(Supplied material Opens)

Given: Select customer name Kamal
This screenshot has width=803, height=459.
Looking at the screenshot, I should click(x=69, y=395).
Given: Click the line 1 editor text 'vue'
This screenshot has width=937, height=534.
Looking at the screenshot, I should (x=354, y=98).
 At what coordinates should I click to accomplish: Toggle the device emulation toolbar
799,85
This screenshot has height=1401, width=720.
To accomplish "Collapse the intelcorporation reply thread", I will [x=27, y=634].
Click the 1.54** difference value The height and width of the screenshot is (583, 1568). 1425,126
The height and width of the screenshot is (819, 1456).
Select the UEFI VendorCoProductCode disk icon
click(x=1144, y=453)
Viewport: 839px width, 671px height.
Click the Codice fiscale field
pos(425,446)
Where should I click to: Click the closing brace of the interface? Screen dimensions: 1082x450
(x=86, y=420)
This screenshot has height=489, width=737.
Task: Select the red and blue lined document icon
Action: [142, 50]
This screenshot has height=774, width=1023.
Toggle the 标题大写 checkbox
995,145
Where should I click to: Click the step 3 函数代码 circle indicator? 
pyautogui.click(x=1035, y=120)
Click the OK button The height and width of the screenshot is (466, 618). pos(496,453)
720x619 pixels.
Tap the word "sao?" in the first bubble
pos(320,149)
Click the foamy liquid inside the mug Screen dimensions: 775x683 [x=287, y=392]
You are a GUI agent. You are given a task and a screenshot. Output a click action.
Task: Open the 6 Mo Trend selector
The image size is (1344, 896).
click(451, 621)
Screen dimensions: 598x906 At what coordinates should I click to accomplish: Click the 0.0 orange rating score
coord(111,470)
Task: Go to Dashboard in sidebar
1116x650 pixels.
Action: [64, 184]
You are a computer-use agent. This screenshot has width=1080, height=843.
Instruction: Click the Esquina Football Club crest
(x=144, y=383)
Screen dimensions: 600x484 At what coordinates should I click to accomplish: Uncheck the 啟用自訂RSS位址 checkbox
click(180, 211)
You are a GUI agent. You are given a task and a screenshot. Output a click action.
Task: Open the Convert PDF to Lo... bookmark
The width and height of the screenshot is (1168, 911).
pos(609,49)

(Supplied material Closes)

> [Exercise details]
Each line of the data should be transcribed exactly.

> [Answer to this exercise]
Given: Select customer name Kamal
This screenshot has width=803, height=459.
Looking at the screenshot, I should click(x=69, y=395).
Given: Click the line 1 editor text 'vue'
This screenshot has width=937, height=534.
Looking at the screenshot, I should (x=354, y=98).
 At what coordinates should I click to accomplish: Toggle the device emulation toolbar
799,85
This screenshot has height=1401, width=720.
To accomplish "Collapse the intelcorporation reply thread", I will [x=27, y=634].
Click the 1.54** difference value The height and width of the screenshot is (583, 1568). 1425,126
The height and width of the screenshot is (819, 1456).
Select the UEFI VendorCoProductCode disk icon
click(x=1144, y=453)
Viewport: 839px width, 671px height.
Click the Codice fiscale field
pos(425,446)
Where should I click to: Click the closing brace of the interface? Screen dimensions: 1082x450
(x=86, y=420)
This screenshot has height=489, width=737.
Task: Select the red and blue lined document icon
Action: [142, 50]
This screenshot has height=774, width=1023.
Toggle the 标题大写 checkbox
995,145
Where should I click to: Click the step 3 函数代码 circle indicator? 
pyautogui.click(x=1035, y=120)
Click the OK button The height and width of the screenshot is (466, 618). pos(496,453)
720x619 pixels.
Tap the word "sao?" in the first bubble
pos(320,149)
Click the foamy liquid inside the mug Screen dimensions: 775x683 [x=287, y=392]
You are a GUI agent. You are given a task and a screenshot. Output a click action.
Task: Open the 6 Mo Trend selector
The image size is (1344, 896).
click(451, 621)
Screen dimensions: 598x906 At what coordinates should I click to accomplish: Click the 0.0 orange rating score
coord(111,470)
Task: Go to Dashboard in sidebar
1116x650 pixels.
Action: [64, 184]
You are a computer-use agent. This screenshot has width=1080, height=843.
Instruction: Click the Esquina Football Club crest
(x=144, y=383)
Screen dimensions: 600x484 At what coordinates should I click to accomplish: Uncheck the 啟用自訂RSS位址 checkbox
click(180, 211)
You are a GUI agent. You are given a task and a screenshot. Output a click action.
Task: Open the Convert PDF to Lo... bookmark
The width and height of the screenshot is (1168, 911).
pos(609,49)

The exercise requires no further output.